Please go through the records below and return every line holding the word "label".

(Dataset)

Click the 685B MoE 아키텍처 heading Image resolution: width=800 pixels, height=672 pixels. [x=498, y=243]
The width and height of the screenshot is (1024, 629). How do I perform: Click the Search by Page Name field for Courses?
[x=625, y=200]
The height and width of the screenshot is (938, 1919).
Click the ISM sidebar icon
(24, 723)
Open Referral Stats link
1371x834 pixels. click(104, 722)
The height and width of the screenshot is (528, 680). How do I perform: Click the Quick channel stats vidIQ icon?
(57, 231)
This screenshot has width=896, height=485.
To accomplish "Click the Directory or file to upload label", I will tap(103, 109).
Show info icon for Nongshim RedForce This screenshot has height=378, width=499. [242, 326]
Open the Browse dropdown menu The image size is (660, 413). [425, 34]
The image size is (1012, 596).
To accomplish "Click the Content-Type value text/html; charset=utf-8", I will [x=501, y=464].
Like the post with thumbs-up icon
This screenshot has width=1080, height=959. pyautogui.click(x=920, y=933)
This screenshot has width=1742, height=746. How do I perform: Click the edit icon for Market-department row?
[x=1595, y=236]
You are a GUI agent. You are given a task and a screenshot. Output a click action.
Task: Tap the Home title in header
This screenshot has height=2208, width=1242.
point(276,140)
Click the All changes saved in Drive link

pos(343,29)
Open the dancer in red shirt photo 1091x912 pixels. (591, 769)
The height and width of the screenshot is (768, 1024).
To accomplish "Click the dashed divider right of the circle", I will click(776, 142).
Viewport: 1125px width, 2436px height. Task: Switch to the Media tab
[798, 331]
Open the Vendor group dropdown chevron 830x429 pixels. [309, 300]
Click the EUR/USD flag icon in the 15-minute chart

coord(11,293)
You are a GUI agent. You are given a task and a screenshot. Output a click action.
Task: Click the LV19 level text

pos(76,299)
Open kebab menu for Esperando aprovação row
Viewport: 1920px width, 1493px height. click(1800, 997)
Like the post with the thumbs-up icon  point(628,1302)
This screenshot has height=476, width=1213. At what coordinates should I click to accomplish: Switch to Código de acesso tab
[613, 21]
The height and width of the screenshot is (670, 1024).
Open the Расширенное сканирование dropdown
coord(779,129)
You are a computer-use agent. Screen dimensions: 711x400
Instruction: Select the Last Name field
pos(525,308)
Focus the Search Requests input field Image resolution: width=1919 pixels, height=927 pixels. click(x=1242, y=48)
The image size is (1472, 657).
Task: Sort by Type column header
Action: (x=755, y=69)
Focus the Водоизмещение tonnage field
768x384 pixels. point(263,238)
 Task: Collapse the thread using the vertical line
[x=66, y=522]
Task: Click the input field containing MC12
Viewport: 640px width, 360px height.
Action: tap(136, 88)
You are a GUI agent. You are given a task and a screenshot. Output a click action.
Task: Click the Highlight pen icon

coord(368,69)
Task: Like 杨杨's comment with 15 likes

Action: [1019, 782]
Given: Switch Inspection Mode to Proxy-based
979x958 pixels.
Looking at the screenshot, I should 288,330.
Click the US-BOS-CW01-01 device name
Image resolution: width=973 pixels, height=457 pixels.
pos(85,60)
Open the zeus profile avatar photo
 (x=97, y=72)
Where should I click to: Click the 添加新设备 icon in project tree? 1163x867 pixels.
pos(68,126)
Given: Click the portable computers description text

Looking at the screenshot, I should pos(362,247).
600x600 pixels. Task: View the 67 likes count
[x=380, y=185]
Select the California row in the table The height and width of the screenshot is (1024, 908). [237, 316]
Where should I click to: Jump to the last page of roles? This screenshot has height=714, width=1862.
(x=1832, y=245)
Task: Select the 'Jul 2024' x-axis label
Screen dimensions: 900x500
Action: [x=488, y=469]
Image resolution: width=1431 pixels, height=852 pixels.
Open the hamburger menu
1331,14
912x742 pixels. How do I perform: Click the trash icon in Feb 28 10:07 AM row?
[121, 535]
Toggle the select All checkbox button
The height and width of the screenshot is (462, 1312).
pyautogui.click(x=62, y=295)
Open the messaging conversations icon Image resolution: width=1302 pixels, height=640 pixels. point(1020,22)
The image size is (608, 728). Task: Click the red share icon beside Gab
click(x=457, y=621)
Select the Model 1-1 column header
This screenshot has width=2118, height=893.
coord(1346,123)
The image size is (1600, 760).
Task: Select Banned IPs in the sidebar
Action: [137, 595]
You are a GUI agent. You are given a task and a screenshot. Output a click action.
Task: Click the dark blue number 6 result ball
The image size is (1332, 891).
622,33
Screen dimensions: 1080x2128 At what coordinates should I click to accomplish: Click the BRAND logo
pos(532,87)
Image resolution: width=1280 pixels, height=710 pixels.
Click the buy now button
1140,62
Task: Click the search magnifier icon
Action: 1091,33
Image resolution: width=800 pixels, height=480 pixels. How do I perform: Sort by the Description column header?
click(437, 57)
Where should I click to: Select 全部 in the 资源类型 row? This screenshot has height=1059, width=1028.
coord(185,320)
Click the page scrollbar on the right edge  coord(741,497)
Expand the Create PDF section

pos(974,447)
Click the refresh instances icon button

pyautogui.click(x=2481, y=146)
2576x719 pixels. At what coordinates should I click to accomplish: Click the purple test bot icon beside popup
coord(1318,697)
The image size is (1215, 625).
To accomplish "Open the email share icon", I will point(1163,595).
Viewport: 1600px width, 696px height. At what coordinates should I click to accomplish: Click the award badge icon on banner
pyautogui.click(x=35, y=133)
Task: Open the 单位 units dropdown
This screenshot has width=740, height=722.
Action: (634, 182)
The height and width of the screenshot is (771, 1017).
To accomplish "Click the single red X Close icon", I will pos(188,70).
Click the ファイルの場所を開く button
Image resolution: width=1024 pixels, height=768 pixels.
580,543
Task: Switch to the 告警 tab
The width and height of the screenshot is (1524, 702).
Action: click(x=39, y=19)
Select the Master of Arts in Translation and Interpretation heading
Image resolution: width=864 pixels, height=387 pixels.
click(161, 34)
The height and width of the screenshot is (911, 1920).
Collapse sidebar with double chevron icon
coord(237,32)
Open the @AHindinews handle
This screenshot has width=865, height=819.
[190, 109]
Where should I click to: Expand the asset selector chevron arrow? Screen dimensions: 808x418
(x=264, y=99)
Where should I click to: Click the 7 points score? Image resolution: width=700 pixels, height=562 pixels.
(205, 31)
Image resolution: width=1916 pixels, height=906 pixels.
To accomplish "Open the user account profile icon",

(End Dataset)

Task solution ▸
To accomplish "Click the Directory or file to upload label", I will tap(103, 109).
Task: Select the 'Jul 2024' x-axis label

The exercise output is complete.